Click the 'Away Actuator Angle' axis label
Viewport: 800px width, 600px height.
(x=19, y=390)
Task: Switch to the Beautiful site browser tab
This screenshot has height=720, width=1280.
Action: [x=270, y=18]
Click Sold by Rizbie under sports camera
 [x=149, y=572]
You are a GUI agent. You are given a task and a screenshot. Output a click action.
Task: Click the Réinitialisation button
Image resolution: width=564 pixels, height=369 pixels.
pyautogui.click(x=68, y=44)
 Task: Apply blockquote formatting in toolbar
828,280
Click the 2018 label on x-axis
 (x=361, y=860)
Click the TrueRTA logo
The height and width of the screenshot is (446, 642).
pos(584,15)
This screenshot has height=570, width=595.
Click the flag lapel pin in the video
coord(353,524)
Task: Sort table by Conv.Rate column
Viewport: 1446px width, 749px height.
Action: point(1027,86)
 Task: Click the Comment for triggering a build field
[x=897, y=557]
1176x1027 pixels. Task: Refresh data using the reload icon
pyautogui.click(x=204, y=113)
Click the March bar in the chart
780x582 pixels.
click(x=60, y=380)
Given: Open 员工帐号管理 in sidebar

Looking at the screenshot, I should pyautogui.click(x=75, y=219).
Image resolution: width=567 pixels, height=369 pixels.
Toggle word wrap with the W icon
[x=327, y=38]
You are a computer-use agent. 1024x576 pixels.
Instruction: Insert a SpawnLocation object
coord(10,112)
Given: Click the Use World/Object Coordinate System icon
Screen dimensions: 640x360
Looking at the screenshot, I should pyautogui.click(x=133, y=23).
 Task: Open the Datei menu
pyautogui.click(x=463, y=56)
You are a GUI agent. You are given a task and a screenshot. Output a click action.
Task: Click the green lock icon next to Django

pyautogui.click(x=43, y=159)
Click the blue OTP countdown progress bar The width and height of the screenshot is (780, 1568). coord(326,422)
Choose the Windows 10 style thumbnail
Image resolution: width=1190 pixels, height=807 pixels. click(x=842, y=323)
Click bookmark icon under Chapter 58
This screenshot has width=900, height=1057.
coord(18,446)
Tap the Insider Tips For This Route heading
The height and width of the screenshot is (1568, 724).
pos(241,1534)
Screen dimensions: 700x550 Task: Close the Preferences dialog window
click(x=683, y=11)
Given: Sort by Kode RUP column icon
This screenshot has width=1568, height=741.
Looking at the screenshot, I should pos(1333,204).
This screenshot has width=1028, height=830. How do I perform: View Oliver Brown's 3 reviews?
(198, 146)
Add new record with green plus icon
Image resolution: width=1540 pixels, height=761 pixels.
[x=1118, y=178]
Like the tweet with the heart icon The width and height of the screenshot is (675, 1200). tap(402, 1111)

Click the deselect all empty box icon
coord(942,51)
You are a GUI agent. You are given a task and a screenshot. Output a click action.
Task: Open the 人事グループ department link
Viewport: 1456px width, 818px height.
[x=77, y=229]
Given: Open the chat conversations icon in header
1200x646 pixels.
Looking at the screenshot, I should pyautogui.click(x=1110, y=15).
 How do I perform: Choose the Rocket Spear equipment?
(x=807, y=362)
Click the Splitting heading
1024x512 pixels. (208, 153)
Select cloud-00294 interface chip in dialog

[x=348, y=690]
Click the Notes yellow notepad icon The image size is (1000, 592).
-------------------------
Return, unchanged, the run of lines above that opens with the line containing "Task: Click the Comment" and closes with the line containing "Given: Click the". Include both.

■ Reply to the exercise ■
 Task: Click the Comment for triggering a build field
[x=897, y=557]
1176x1027 pixels. Task: Refresh data using the reload icon
pyautogui.click(x=204, y=113)
Click the March bar in the chart
780x582 pixels.
click(x=60, y=380)
Given: Open 员工帐号管理 in sidebar

Looking at the screenshot, I should pyautogui.click(x=75, y=219).
Image resolution: width=567 pixels, height=369 pixels.
Toggle word wrap with the W icon
[x=327, y=38]
You are a computer-use agent. 1024x576 pixels.
Instruction: Insert a SpawnLocation object
coord(10,112)
Given: Click the Use World/Object Coordinate System icon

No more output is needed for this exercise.